Öğelerin nerede göründüğüne dair girdiler
==================================================
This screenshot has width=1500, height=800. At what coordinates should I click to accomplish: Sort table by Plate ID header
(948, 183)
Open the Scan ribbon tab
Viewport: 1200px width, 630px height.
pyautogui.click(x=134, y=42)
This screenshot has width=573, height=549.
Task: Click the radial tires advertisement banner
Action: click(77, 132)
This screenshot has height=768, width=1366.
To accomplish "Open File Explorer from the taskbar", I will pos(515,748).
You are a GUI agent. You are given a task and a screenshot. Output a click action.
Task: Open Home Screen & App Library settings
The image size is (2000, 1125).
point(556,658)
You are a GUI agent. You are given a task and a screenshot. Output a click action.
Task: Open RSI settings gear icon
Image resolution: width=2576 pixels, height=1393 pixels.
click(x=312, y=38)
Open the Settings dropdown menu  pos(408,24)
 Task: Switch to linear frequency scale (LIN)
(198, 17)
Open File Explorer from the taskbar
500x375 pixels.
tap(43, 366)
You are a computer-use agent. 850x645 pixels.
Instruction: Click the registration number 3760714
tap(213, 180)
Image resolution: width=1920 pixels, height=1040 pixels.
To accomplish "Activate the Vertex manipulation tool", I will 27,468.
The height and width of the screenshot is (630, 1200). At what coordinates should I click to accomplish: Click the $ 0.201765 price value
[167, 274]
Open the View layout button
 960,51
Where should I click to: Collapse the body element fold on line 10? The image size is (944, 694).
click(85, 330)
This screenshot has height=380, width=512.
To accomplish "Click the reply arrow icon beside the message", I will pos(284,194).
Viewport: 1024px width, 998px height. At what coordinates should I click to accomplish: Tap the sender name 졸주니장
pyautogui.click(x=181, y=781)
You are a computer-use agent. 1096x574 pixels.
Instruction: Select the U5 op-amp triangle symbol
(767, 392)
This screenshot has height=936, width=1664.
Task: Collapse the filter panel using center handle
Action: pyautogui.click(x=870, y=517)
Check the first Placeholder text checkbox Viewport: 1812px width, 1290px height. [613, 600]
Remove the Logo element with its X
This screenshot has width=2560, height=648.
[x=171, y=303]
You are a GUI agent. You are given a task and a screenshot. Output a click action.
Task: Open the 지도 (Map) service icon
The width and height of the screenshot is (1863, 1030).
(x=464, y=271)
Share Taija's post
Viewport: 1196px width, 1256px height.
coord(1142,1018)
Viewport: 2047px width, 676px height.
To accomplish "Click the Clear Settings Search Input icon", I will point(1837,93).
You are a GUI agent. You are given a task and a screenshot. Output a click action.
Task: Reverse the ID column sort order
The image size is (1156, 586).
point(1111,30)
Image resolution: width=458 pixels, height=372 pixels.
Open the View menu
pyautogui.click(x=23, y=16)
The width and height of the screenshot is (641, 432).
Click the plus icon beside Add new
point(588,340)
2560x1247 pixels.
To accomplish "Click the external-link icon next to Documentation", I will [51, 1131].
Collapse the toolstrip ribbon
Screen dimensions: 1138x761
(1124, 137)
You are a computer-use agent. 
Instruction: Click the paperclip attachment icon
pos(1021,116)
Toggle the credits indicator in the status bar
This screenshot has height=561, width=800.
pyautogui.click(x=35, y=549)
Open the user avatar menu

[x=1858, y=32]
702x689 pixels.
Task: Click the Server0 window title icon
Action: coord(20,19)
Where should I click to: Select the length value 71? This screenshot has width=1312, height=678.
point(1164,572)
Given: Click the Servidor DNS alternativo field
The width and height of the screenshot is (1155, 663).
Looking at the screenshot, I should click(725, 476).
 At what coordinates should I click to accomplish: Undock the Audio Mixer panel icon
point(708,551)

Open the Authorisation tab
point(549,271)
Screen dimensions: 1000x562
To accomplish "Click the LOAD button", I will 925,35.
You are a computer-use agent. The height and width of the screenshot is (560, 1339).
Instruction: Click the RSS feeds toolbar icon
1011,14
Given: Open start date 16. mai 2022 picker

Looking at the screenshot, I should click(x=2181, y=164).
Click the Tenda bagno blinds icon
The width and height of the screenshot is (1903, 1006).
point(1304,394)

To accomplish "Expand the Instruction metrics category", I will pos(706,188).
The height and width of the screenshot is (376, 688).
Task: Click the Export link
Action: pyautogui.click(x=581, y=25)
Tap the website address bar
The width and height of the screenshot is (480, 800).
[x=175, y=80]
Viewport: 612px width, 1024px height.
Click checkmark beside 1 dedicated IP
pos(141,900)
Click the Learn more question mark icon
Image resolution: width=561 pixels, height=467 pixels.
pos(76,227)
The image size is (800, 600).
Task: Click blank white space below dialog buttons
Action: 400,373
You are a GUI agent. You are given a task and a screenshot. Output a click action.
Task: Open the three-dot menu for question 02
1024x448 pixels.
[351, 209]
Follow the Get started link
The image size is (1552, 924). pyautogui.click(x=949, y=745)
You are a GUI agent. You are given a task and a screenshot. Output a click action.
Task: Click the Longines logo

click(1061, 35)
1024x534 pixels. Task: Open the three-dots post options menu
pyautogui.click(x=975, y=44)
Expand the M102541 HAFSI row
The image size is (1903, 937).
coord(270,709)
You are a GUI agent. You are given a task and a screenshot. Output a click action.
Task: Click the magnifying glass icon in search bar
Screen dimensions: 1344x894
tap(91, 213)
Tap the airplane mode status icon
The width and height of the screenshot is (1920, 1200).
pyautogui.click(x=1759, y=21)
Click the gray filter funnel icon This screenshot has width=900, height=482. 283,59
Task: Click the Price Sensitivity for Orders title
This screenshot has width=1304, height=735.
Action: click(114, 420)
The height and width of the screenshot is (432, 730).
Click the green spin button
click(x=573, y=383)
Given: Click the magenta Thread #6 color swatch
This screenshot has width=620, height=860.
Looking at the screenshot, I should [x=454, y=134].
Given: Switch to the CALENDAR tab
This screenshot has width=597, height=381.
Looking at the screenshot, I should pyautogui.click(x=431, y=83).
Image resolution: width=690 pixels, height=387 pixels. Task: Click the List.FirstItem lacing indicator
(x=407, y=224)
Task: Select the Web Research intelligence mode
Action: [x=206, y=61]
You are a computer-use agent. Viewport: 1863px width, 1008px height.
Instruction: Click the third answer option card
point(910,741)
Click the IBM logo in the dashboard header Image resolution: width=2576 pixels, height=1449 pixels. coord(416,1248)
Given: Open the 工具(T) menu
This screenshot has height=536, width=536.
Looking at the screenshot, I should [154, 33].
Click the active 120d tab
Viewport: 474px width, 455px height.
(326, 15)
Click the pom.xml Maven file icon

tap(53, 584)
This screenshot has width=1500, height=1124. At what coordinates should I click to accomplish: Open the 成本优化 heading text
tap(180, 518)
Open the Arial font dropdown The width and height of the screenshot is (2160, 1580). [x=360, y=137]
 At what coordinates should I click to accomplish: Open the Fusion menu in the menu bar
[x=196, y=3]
==================================================
Verinin başıyla açılıp "point(556,658)" içeren satırla kapanan bölümü, her iki uç da dahil olmak üzere, harfi harfine yeniden yazın.

▶ **Görev Yanıtı**:
This screenshot has width=1500, height=800. At what coordinates should I click to accomplish: Sort table by Plate ID header
(948, 183)
Open the Scan ribbon tab
Viewport: 1200px width, 630px height.
pyautogui.click(x=134, y=42)
This screenshot has width=573, height=549.
Task: Click the radial tires advertisement banner
Action: click(77, 132)
This screenshot has height=768, width=1366.
To accomplish "Open File Explorer from the taskbar", I will pos(515,748).
You are a GUI agent. You are given a task and a screenshot. Output a click action.
Task: Open Home Screen & App Library settings
The image size is (2000, 1125).
point(556,658)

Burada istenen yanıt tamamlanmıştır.